■ **Passage**:
--*--

Oh, I know BMW and others claim to be moving towards EVs, but the press
release vs actual deployment is much worse even than Tesla.

Tesla's manufacturing numbers until now were almost all high-end luxury
vehicles, so of course they wouldn't equal conventional manufacturers on
automation and mass production. Additionally, of course Tesla's worker numbers
look worse than a non-vertically-integrated company that just buys parts (of
course, those parts also require a whole bunch of workers that aren't
counted).

Sure, you can think they only can make 800 cars per week, but customers are
getting their cars now at a faster rate. I'm merely saying what will most
likely happen, not what's PROVEN BEYOND ALL DOUBT.

------
jacquesm
> If Tesla can indeed maintain its current production rate

That's the key sentence, and with the number of people involved in producing a
Model 3 they will be hard pressed to keep that up without fixing the
underlying issues with the production line. But they clearly did everything
they could to end the quarter on a high note and investors bought it so props
to Elon Musk for buying himself another 90 days.

--*--

■ **Stored data**:
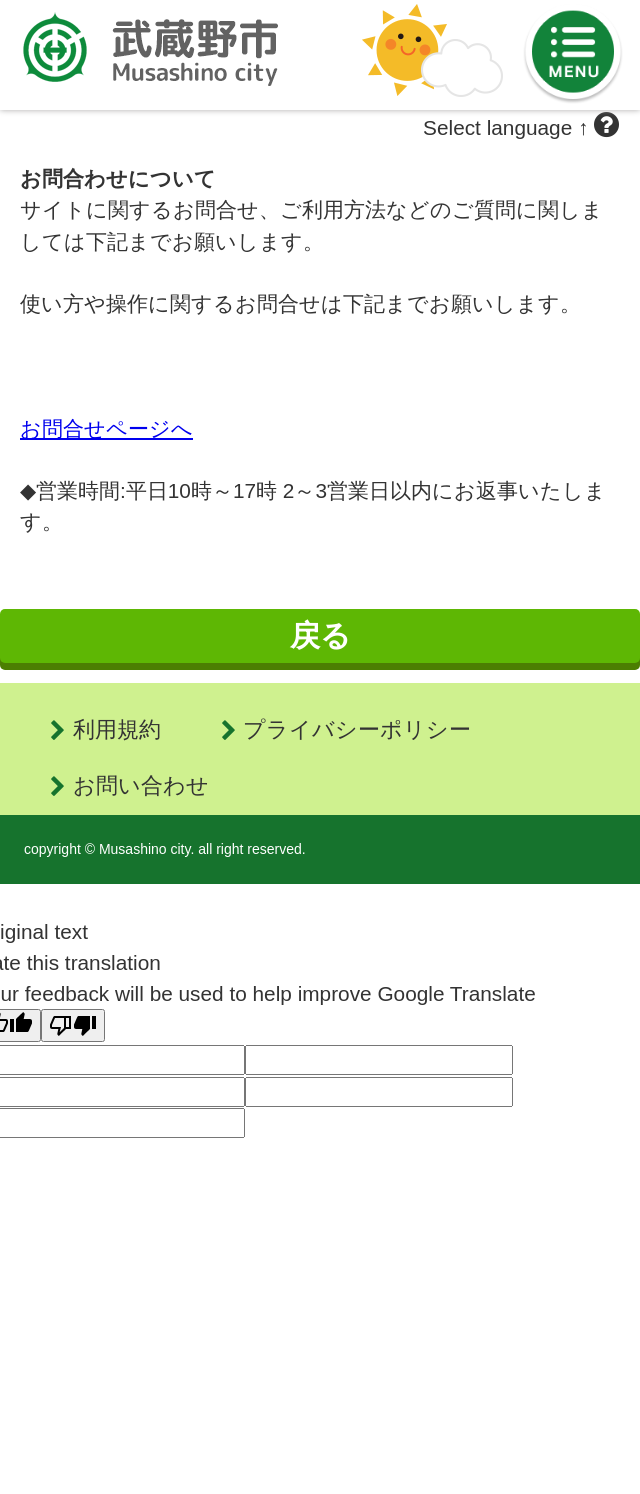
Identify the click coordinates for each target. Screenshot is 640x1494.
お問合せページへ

--*--

■ **Task to complete**: Copy the forum thread about Tesla's production above word for word, from start to finish.

■ **Answer to the exercise**:
Oh, I know BMW and others claim to be moving towards EVs, but the press
release vs actual deployment is much worse even than Tesla.

Tesla's manufacturing numbers until now were almost all high-end luxury
vehicles, so of course they wouldn't equal conventional manufacturers on
automation and mass production. Additionally, of course Tesla's worker numbers
look worse than a non-vertically-integrated company that just buys parts (of
course, those parts also require a whole bunch of workers that aren't
counted).

Sure, you can think they only can make 800 cars per week, but customers are
getting their cars now at a faster rate. I'm merely saying what will most
likely happen, not what's PROVEN BEYOND ALL DOUBT.

------
jacquesm
> If Tesla can indeed maintain its current production rate

That's the key sentence, and with the number of people involved in producing a
Model 3 they will be hard pressed to keep that up without fixing the
underlying issues with the production line. But they clearly did everything
they could to end the quarter on a high note and investors bought it so props
to Elon Musk for buying himself another 90 days.